Following publication of our new breach detection systems (BDS) test results, FireEye responded somewhat forcefully in a blog post by Manish Gupta.
Not everyone can end up in the top right quadrant of the NSS Labs Security Value Map™ (SVM), so it is not unusual for someone to be unhappy. It is, however, unusual for someone to behave the way FireEye did in this instance. Normally we would not respond to such attacks, but there are a number of untruths and misdirections in their blog post that we feel we must address.
For that reason I have pulled out the FireEye claims in the table below and have responded to each one in turn:
FireEye claim | NSS response |
“We declined to participate in this test” | Untrue. When this test started 7 months ago, FireEye was a willing participant. |
“The FireEye product they used was not even fully functional, leveraged an old version of our software and didn’t have access to our threat intelligence”; | Untrue, see above. It was a fully functional product installed and configured by FireEye engineers. |
“We did participate in the BDS test in 2013” | True. This is the same test!

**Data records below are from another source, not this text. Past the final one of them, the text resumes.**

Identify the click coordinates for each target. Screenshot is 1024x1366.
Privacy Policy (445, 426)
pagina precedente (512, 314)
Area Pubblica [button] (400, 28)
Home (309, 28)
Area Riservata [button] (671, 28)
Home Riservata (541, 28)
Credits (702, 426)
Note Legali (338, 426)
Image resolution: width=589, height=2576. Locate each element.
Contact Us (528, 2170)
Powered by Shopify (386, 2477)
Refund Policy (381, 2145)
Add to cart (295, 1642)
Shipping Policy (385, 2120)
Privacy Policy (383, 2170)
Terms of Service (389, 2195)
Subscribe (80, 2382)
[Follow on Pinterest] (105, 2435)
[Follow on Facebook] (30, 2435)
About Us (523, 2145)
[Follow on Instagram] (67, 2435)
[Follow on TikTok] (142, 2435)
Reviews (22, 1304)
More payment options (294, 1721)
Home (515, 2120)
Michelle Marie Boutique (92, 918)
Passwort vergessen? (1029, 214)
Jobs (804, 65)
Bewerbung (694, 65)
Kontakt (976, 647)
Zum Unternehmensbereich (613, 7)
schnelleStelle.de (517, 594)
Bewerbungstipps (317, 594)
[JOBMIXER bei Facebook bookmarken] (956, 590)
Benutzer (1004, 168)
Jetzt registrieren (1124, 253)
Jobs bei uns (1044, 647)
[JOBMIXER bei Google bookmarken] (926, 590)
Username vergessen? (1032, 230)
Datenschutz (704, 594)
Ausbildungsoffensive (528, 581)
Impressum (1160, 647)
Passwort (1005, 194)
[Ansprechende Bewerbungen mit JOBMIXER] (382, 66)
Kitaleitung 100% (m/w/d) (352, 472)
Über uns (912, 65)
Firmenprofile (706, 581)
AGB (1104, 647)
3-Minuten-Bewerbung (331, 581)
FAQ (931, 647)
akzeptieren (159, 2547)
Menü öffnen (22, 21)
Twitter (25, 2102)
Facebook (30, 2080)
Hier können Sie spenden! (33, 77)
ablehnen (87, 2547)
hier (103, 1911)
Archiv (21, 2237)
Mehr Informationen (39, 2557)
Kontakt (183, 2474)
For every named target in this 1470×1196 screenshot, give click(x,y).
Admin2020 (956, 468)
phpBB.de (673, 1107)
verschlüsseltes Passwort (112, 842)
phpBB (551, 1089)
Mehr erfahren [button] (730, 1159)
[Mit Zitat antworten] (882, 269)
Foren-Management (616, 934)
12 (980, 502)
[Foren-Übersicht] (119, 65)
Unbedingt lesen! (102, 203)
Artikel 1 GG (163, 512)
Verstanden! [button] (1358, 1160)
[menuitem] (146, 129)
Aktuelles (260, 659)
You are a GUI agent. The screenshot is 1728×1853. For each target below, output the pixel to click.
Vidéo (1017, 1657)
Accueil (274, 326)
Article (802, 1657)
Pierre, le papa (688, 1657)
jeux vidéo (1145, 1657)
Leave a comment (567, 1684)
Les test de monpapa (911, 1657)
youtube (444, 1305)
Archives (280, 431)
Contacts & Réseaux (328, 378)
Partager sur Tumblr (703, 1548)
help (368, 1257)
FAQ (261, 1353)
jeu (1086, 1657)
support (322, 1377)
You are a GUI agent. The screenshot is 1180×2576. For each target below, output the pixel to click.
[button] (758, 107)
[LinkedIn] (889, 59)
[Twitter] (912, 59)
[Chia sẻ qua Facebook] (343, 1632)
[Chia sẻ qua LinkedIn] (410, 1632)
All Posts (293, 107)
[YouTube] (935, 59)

Started in 2013, finished in 2014. |
“We insisted that the only way to properly test was to run in a REAL environment” | We agree! NSS Labs uses a real, live environment, with real PCs going to real, live malicious URLs, opening malicious emails, etc. All exploits that are run and all malware that is dropped are live on the Internet at the time of the test. This is made clear in our published methodology. |
“NSS declined to change their testing methodology” | Partially true. FireEye asked for us to change the methodology AFTER they saw the test results. Clearly we cannot do that. All vendors (and our enterprise clients) are invited to participate in the development of new test methodologies before the test begins. Even FireEye (which they did). |
“FireEye detected 201 of 348 total samples. Of the 147 “missed” samples 11 were non-malicious, 19 were corrupted, 117 were duplicates” | Seems as though someone is cherry-picking the data, or just doesn’t understand how the tests or scoring work.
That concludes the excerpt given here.